The X-37B looks sort of like a miniaturized Space Shuttle, but believe us, this Boeing-manufactured spacecraft is far from it. The X-37B is much smaller, and perhaps more importantly, it doesn’t ferry humans into space. Instead, the United States Air Force claims that the X-37B space plane carries experimental payloads into space, but unfortunately, doesn’t go into much detail about what those might be. Here’s the official statement:
“The primary objectives of the X-37B are twofold: reusable spacecraft technologies for America’s future in space and operating experiments which can be returned to, and examined, on Earth.”
Indeed interesting, but it really doesn’t denote what the government is taking into space and testing, and given the X-37B’s ‘classified’ status, it doesn’t seem we’ll learn about that any time soon. The only known payloads that X-37B has taken into space thus far are an experimental Hall thruster and heat pipes, but that’s only part of the story…
More recently, the X-37B spent its fifth and longest stay in outer space, residing there for a grand total of 780 days.
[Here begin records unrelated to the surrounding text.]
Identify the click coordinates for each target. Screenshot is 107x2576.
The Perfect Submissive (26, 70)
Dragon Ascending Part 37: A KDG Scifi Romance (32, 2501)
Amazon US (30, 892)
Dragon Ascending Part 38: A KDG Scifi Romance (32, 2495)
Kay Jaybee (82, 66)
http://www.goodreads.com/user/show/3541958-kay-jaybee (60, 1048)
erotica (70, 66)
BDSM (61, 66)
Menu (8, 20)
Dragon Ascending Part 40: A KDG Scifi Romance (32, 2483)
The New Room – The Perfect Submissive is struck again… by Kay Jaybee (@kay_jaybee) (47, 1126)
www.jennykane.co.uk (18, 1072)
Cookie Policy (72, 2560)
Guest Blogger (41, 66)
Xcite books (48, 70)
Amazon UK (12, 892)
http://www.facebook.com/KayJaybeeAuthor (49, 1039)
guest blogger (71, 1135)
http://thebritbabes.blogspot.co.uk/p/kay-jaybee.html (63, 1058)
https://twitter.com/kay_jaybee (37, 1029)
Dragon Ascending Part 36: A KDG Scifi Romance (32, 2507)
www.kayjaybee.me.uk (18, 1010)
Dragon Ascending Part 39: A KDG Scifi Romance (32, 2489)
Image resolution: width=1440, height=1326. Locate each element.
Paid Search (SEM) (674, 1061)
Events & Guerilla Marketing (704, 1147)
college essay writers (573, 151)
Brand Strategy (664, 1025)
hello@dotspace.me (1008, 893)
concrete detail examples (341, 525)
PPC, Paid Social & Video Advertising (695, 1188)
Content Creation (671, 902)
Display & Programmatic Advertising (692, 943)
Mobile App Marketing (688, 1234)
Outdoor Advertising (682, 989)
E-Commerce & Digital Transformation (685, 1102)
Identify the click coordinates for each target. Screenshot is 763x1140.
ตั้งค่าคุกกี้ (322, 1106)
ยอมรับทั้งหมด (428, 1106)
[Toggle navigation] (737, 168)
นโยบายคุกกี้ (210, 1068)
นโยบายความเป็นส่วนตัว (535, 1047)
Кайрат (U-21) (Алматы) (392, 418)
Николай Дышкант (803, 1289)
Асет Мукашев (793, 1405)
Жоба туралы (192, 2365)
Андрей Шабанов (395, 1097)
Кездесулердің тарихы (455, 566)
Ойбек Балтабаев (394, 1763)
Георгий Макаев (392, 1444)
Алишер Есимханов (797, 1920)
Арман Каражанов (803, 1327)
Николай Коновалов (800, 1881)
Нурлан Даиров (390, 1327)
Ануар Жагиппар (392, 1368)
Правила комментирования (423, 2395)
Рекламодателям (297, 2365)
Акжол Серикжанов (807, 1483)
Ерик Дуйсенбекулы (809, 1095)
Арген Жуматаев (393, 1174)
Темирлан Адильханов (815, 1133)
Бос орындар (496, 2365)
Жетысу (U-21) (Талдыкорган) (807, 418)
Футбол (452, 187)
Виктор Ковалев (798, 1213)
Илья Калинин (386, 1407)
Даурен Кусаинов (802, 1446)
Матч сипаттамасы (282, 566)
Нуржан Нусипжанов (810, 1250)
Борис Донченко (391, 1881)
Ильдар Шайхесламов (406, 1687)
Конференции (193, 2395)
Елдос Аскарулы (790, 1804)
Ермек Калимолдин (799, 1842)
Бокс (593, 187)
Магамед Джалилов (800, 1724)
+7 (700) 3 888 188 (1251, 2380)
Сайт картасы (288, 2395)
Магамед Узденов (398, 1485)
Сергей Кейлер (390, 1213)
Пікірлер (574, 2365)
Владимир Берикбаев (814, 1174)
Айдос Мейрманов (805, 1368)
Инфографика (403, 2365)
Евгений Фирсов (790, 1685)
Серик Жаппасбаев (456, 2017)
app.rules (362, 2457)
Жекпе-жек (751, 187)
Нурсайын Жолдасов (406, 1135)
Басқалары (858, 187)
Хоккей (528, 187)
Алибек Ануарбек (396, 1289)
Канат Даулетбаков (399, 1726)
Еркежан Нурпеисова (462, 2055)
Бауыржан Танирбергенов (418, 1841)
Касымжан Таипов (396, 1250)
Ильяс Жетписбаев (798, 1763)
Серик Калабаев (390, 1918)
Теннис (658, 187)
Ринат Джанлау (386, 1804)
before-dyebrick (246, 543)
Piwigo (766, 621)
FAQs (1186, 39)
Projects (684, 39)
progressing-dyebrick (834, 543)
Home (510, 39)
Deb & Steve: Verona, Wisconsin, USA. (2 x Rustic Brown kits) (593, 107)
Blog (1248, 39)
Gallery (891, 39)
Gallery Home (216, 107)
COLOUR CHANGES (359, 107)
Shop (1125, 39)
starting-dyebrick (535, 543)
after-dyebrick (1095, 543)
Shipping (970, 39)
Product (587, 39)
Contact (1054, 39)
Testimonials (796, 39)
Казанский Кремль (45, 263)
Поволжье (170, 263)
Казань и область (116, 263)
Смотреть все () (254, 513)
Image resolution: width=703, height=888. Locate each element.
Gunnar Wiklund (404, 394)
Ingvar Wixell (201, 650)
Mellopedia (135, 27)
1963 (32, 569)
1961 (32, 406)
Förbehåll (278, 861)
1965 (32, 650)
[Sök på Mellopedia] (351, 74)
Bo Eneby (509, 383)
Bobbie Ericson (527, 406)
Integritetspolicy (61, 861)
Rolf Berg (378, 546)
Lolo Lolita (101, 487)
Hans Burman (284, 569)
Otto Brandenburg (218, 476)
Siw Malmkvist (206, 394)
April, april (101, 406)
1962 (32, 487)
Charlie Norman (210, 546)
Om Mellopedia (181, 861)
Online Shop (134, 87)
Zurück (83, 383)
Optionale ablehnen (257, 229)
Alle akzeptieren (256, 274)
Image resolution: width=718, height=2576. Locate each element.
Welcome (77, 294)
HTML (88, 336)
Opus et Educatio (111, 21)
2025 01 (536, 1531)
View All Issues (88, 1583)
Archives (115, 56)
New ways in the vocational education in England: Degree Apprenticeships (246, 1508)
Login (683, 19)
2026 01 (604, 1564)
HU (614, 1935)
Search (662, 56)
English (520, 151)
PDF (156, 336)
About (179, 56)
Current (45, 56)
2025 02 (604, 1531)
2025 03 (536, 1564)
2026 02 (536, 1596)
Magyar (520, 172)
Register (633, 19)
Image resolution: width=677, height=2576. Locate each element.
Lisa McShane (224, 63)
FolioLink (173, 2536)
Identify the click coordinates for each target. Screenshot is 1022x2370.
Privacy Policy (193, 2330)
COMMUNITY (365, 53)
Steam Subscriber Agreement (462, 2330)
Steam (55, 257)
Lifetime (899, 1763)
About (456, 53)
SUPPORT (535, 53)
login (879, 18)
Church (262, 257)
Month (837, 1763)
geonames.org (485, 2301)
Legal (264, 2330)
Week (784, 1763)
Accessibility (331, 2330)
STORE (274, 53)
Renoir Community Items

It remains to be seen what the space plane was doing in space for so long on this trip, but it finally returned to Earth weeks ago.
Naturally, this secretive spacecraft has energized conspiracy theories among the anxious, such as a spy device or a foreign satellite sabotage device, but it’s more likely that the X-37B is exactly what the United States Air Force says it is: a platform for quickly testing new technologies in the true vacuum of space without having to rely on other entities to do so.